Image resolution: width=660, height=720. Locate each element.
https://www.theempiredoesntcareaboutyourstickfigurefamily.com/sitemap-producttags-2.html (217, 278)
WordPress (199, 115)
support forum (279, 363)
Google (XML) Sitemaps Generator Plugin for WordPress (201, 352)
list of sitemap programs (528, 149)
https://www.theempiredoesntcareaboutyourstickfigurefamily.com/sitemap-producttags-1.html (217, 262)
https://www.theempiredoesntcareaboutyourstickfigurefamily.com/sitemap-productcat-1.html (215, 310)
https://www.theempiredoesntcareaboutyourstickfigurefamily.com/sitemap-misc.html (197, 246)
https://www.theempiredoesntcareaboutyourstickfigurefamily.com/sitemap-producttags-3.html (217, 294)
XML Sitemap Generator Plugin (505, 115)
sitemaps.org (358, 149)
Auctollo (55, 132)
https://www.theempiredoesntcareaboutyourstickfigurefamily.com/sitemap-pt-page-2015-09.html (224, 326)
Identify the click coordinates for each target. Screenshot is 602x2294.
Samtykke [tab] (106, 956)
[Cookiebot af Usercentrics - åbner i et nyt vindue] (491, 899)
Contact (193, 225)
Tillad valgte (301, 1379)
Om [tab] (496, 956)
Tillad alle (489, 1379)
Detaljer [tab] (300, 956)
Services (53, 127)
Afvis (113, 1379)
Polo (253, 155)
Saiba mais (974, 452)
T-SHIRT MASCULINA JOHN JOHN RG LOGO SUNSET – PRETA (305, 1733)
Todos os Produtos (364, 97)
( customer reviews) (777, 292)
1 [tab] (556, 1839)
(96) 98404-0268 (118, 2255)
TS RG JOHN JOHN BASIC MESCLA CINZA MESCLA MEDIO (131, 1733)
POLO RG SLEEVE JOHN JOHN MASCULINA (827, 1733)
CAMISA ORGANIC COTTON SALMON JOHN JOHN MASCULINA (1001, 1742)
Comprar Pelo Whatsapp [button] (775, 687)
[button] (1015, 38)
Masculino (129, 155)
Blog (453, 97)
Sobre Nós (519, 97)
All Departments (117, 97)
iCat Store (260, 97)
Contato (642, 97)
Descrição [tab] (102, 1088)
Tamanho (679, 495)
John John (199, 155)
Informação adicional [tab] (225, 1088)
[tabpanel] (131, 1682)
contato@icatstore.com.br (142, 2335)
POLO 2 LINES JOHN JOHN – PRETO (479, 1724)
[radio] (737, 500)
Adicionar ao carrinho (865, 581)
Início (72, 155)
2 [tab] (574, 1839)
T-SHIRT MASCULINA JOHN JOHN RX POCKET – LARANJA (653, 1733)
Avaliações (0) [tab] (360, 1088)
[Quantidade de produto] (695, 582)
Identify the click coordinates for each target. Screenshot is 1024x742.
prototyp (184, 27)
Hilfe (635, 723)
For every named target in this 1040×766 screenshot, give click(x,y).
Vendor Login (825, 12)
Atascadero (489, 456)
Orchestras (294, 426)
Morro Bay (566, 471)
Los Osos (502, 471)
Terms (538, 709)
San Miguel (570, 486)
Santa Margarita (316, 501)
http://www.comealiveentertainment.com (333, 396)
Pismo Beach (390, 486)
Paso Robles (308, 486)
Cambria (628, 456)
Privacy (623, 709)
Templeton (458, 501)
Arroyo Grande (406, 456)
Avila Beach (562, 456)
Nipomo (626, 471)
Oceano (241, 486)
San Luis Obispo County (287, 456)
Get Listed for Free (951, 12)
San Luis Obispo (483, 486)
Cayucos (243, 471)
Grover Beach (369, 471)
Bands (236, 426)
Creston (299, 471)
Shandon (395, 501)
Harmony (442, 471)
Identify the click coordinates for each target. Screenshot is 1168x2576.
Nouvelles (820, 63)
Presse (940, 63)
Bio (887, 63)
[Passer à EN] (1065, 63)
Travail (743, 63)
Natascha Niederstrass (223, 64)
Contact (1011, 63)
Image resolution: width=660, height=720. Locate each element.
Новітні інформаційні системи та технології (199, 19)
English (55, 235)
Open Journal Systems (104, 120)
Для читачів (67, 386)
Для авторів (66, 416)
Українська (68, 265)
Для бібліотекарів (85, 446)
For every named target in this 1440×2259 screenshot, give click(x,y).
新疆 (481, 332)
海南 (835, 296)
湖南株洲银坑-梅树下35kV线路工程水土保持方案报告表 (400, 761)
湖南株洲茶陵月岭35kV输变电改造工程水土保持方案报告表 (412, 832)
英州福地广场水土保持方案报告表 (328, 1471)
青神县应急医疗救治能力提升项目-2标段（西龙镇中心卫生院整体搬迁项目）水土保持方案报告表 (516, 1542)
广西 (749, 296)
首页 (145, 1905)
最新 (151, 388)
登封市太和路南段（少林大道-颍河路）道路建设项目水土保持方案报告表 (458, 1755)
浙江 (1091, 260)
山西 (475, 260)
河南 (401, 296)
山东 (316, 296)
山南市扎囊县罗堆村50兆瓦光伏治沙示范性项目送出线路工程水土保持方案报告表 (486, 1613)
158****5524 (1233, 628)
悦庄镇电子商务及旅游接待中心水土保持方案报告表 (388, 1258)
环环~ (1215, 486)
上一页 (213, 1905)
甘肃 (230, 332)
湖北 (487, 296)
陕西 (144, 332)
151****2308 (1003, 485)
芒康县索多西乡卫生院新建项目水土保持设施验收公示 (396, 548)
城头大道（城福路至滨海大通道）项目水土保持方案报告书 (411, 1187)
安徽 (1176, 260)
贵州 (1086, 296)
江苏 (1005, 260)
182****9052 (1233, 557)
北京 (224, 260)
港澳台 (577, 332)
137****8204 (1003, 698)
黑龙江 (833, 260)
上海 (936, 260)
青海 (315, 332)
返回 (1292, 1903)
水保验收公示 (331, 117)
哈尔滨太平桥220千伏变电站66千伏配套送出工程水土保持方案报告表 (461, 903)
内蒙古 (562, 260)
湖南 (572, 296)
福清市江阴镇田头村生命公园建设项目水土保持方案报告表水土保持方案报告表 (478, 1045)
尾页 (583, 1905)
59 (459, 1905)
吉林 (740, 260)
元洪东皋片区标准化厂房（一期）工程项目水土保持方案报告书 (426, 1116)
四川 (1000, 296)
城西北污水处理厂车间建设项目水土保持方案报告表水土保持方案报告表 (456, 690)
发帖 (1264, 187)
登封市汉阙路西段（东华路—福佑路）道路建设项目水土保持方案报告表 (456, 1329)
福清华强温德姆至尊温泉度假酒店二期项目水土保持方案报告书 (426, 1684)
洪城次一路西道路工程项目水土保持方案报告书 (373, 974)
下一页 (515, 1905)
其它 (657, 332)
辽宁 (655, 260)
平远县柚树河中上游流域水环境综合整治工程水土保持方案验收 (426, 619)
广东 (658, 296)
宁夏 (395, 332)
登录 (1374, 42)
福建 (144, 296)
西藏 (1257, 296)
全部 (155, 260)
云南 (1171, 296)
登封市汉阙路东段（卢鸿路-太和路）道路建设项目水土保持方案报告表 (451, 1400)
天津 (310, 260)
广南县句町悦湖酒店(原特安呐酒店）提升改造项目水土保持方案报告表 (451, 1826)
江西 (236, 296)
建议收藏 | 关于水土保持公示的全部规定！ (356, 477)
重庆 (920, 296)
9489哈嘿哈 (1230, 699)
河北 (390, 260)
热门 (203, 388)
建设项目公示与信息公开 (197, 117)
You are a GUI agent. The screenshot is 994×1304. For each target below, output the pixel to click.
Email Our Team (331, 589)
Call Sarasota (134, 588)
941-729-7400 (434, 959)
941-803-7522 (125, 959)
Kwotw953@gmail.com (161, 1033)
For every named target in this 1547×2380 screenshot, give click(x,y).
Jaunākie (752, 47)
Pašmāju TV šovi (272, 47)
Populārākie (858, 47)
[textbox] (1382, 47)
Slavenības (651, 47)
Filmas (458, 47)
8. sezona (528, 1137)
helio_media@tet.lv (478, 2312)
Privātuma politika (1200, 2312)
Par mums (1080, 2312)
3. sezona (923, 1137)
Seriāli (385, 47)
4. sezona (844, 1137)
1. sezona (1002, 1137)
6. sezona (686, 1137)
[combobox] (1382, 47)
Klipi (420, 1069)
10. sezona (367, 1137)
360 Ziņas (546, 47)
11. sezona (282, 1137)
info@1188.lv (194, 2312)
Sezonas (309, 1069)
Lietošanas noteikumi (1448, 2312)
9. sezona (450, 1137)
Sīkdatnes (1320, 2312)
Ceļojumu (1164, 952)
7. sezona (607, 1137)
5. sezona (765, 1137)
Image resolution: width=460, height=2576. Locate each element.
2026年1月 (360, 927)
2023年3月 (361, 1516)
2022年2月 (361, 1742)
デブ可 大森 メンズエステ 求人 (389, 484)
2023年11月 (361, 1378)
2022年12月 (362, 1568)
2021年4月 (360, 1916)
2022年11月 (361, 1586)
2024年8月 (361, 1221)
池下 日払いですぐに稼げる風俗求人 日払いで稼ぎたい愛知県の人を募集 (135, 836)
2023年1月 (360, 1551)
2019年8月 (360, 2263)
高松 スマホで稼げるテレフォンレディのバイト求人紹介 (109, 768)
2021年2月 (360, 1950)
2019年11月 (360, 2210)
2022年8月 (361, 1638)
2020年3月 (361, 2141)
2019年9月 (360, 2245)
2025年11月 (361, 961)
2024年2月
★ ★ ★ ★
● **Job**
Reproduce the material verbatim, starting at its first line and ending with the line that contains "Tamanho (679, 495)", which is included.

● **Correct response**
Image resolution: width=660, height=720. Locate each element.
https://www.theempiredoesntcareaboutyourstickfigurefamily.com/sitemap-producttags-2.html (217, 278)
WordPress (199, 115)
support forum (279, 363)
Google (XML) Sitemaps Generator Plugin for WordPress (201, 352)
list of sitemap programs (528, 149)
https://www.theempiredoesntcareaboutyourstickfigurefamily.com/sitemap-producttags-1.html (217, 262)
https://www.theempiredoesntcareaboutyourstickfigurefamily.com/sitemap-productcat-1.html (215, 310)
https://www.theempiredoesntcareaboutyourstickfigurefamily.com/sitemap-misc.html (197, 246)
https://www.theempiredoesntcareaboutyourstickfigurefamily.com/sitemap-producttags-3.html (217, 294)
XML Sitemap Generator Plugin (505, 115)
sitemaps.org (358, 149)
Auctollo (55, 132)
https://www.theempiredoesntcareaboutyourstickfigurefamily.com/sitemap-pt-page-2015-09.html (224, 326)
Identify the click coordinates for each target. Screenshot is 602x2294.
Samtykke [tab] (106, 956)
[Cookiebot af Usercentrics - åbner i et nyt vindue] (491, 899)
Contact (193, 225)
Tillad valgte (301, 1379)
Om [tab] (496, 956)
Tillad alle (489, 1379)
Detaljer [tab] (300, 956)
Services (53, 127)
Afvis (113, 1379)
Polo (253, 155)
Saiba mais (974, 452)
T-SHIRT MASCULINA JOHN JOHN RG LOGO SUNSET – PRETA (305, 1733)
Todos os Produtos (364, 97)
( customer reviews) (777, 292)
1 [tab] (556, 1839)
(96) 98404-0268 (118, 2255)
TS RG JOHN JOHN BASIC MESCLA CINZA MESCLA MEDIO (131, 1733)
POLO RG SLEEVE JOHN JOHN MASCULINA (827, 1733)
CAMISA ORGANIC COTTON SALMON JOHN JOHN MASCULINA (1001, 1742)
Comprar Pelo Whatsapp [button] (775, 687)
[button] (1015, 38)
Masculino (129, 155)
Blog (453, 97)
Sobre Nós (519, 97)
All Departments (117, 97)
iCat Store (260, 97)
Contato (642, 97)
Descrição [tab] (102, 1088)
Tamanho (679, 495)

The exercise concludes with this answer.